*** Opening of DATASET EXCERPTS ***

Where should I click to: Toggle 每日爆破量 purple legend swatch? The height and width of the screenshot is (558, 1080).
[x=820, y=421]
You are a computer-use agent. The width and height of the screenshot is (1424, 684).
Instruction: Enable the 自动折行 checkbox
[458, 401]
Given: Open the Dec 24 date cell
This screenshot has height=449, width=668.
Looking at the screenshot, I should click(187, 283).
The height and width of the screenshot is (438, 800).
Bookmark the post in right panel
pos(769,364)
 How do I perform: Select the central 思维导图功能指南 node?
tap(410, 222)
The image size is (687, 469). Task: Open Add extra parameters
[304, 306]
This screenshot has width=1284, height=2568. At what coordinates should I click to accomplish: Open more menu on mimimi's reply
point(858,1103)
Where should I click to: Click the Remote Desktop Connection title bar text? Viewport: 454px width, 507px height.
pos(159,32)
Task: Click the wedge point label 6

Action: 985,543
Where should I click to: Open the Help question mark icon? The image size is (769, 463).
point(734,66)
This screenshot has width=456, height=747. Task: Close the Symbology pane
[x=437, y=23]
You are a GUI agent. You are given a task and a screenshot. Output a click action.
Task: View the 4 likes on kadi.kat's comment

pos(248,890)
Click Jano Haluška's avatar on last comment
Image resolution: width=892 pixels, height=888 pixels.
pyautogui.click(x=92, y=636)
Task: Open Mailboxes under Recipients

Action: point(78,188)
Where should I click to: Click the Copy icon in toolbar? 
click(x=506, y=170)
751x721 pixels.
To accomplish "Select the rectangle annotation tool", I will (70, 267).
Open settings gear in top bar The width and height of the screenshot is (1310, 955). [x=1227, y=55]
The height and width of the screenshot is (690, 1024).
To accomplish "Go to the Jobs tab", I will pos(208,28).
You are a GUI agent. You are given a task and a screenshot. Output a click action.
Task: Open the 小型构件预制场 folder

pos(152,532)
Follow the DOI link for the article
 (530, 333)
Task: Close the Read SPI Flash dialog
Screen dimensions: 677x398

*** Close of DATASET EXCERPTS ***

* _PROBLEM DESCRIPTION_: All lines from the one containing "Task: Open Mailboxes under Recipients" through the end of the listing above are to be restated word for word, and no others.

* _ANSWER TO THE EXERCISE_:
Task: Open Mailboxes under Recipients

Action: point(78,188)
Where should I click to: Click the Copy icon in toolbar? 
click(x=506, y=170)
751x721 pixels.
To accomplish "Select the rectangle annotation tool", I will (70, 267).
Open settings gear in top bar The width and height of the screenshot is (1310, 955). [x=1227, y=55]
The height and width of the screenshot is (690, 1024).
To accomplish "Go to the Jobs tab", I will pos(208,28).
You are a GUI agent. You are given a task and a screenshot. Output a click action.
Task: Open the 小型构件预制场 folder

pos(152,532)
Follow the DOI link for the article
 (530, 333)
Task: Close the Read SPI Flash dialog
Screen dimensions: 677x398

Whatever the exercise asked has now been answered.